Material for the task:
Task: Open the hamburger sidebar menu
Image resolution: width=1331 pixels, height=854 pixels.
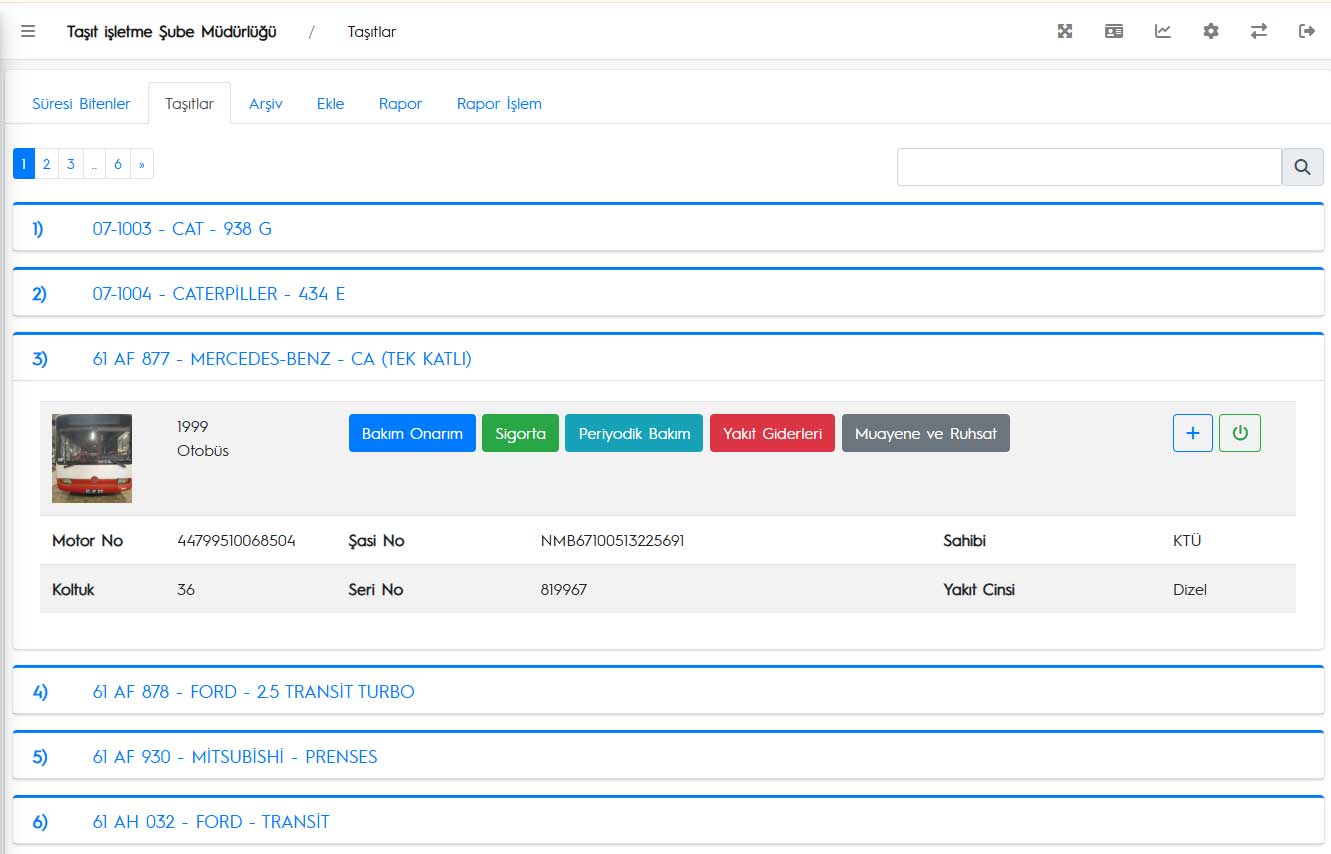Action: pyautogui.click(x=28, y=32)
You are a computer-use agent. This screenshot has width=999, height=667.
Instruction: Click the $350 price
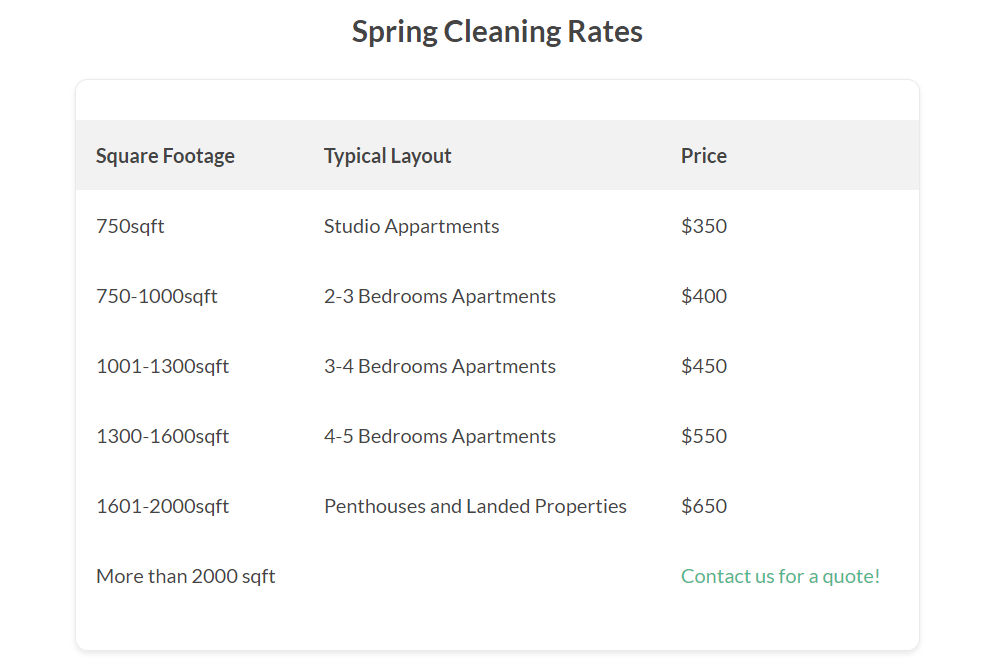704,226
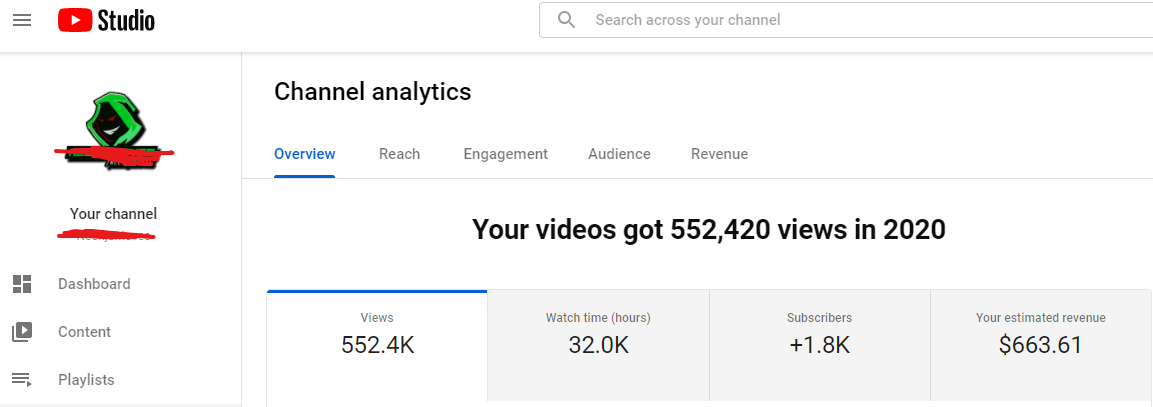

What you need to do: Turn the lines above into a JSON list of strings, one string per line, with blank lines omitted. Leave the pictures out.

Solution to the problem:
[
  "Task: Open the hamburger sidebar menu",
  "Image resolution: width=1331 pixels, height=854 pixels.",
  "Action: pyautogui.click(x=28, y=32)",
  "You are a computer-use agent. This screenshot has width=999, height=667.",
  "Instruction: Click the $350 price",
  "704,226"
]